Well, it would really be a shame if upgrading to Django 6 specifically for using one of the newly introduced, very valued features, resulted in exactly the opposite – and that only because of one unclear detail.
Understood, I found Sentry, too. Maybe my question is too academic (as two viable solutions seem to exist), but it stands. 
Okay, I’ve found a solution, a simple view that works as an endpoint for CSP violation reports:
import json
from django.conf import settings
from django.http import HttpResponse
from django.views.decorators.csrf import csrf_exempt
from django.views.decorators.http import require_POST
CSP_LOG_FILE = settings.BASE_DIR.parent / "csp-violations.log"
CSP_LOG_MAX_SIZE = 1024 * 1024 # 1 MB
@csrf_exempt
@require_POST
def csp_violation_report(request):
"""
Receives CSP violation reports and writes them into a logfile.
The log file will not exceed 1 MB. When the limit is reached,
no further entries will be written.
"""
if CSP_LOG_FILE.exists() and CSP_LOG_FILE.stat().st_size >= CSP_LOG_MAX_SIZE:
return HttpResponse(status=204)
try:
report = json.loads(request.body.decode("utf-8"))
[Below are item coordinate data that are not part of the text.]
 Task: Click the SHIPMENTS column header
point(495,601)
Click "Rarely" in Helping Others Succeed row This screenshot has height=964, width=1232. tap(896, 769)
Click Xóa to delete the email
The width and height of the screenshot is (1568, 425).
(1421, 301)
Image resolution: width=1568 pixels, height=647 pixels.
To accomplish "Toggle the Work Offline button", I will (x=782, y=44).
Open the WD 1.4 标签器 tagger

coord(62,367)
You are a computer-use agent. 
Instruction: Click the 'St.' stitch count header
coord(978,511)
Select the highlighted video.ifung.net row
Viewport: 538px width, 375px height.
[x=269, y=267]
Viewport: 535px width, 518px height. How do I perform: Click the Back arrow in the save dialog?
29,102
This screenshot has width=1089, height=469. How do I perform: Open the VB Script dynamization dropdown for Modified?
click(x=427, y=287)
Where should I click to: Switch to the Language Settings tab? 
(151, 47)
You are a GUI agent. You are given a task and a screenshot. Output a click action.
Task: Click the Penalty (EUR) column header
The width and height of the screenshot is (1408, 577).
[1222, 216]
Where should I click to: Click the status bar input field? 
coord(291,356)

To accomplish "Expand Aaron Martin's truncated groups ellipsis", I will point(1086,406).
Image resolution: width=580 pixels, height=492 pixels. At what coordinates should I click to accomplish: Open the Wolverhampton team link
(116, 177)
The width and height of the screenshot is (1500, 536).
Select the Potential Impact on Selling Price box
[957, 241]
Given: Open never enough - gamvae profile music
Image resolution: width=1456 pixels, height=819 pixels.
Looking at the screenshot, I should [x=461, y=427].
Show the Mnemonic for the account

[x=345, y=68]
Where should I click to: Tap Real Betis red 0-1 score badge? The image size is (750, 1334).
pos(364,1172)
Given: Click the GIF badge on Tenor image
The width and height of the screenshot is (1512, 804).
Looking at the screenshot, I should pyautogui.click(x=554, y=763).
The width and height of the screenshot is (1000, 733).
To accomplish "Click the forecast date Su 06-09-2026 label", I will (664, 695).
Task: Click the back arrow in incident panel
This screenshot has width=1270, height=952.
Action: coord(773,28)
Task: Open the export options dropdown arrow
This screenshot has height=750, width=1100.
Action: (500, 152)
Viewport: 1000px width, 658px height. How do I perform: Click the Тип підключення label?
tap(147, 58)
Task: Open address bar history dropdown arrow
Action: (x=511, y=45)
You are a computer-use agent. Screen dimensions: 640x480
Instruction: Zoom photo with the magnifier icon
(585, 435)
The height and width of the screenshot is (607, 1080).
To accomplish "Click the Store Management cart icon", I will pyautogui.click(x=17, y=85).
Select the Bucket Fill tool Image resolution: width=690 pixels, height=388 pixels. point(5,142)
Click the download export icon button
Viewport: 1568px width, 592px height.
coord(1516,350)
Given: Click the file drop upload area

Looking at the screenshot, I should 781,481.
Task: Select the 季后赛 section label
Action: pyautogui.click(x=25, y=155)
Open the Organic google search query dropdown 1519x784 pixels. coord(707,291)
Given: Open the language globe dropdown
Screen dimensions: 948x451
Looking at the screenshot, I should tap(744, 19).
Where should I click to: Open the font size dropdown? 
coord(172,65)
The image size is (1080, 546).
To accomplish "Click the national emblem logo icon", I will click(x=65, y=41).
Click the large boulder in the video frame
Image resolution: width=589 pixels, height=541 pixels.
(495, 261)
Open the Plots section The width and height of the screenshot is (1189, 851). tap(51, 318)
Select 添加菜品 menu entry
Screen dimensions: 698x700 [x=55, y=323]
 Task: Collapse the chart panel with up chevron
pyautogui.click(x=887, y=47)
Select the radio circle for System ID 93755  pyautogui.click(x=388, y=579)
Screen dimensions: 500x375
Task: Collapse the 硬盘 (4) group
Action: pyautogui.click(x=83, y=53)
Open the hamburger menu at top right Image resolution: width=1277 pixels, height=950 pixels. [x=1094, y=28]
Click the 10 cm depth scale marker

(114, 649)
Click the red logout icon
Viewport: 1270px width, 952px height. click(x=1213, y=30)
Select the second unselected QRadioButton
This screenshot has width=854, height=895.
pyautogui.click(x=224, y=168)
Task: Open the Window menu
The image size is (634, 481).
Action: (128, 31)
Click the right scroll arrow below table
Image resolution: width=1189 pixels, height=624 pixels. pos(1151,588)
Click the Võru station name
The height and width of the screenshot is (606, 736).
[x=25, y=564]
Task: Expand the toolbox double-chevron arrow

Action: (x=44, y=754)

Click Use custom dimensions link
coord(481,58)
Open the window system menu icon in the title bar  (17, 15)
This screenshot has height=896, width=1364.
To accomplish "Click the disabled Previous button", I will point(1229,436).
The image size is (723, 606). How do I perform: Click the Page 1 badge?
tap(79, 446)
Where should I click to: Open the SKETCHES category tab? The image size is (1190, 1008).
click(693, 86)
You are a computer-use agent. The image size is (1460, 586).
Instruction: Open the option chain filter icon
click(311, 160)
except (json.JSONDecodeError, UnicodeDecodeError):
return HttpResponse(status=400)
with open(CSP_LOG_FILE, "a", encoding="utf-8") as f:
f.write(json.dumps(report, indent=2) + "\n\n")
return HttpResponse(status=204)
Yes, this solution is minimal, it doesn’t scale, has no proper throttling, has no automatic evaluation, writes into each app server’s file system and probably has other limitations and issues. It’s only purpose is to find places that were overlooked when adding nonces or have other implementation issues – it is not suitable to detect and monitor actual XSS attacks. But, taking these limitations into account, it is a lean solution that turned out to work very well for our project.
@carstenfuchs
Given how very simple your solution is, do you still feel we need to say more in the docs here? (Like, at some point people have to just write the view, but maybe the phrasing makes it seem more than it is?)
Yes, I think that would be helpful. 
In areas where I’m not particularly confident, I tend to lean on Django to guide me in the right direction — and IT security definitely falls into that category for me.
From the CSP docs (both Django’s and e.g. Adam’s blog post, the MDN article, the article at web.dev), I got the impression that it’s quite easy to get CSP wrong on the first attempt and accidentally break parts of the site. Because of that, it seems really important to be able to receive CSP violation reports before enforcing the policy, and only switch it on once things have been quiet for a while.
What’s not very clear is how critical those reports actually are. I’ve covered all <script> tags in the templates, do I still really need reports? Can I reasonably do without a third-party app or service? Or is something like Sentry (even the free tier) effectively the expected solution, with ongoing monitoring? Why did django-csp drop support for reports? And if a minimal, home-grown endpoint is acceptable, what does “good enough” look like? (Without accidentally forfeiting the protection CSP brings?)
This doesn’t need to be a lot of documentation, but a small extra hint or bit of guidance would already be very helpful for someone turning on CSP for the first time.
I think that might be a bit more discursive than we’d really go into in the Django docs, but the section you quoted my go…
Django does not provide built-in functionality to receive, store, or process violation reports. You can implement an endpoint to collect the JSON reports or integrate with a third-party monitoring service for this purpose.
… (or similar) which would at least give the Oh, it’s only JSON feeling, which might be enough to get over the paralysis?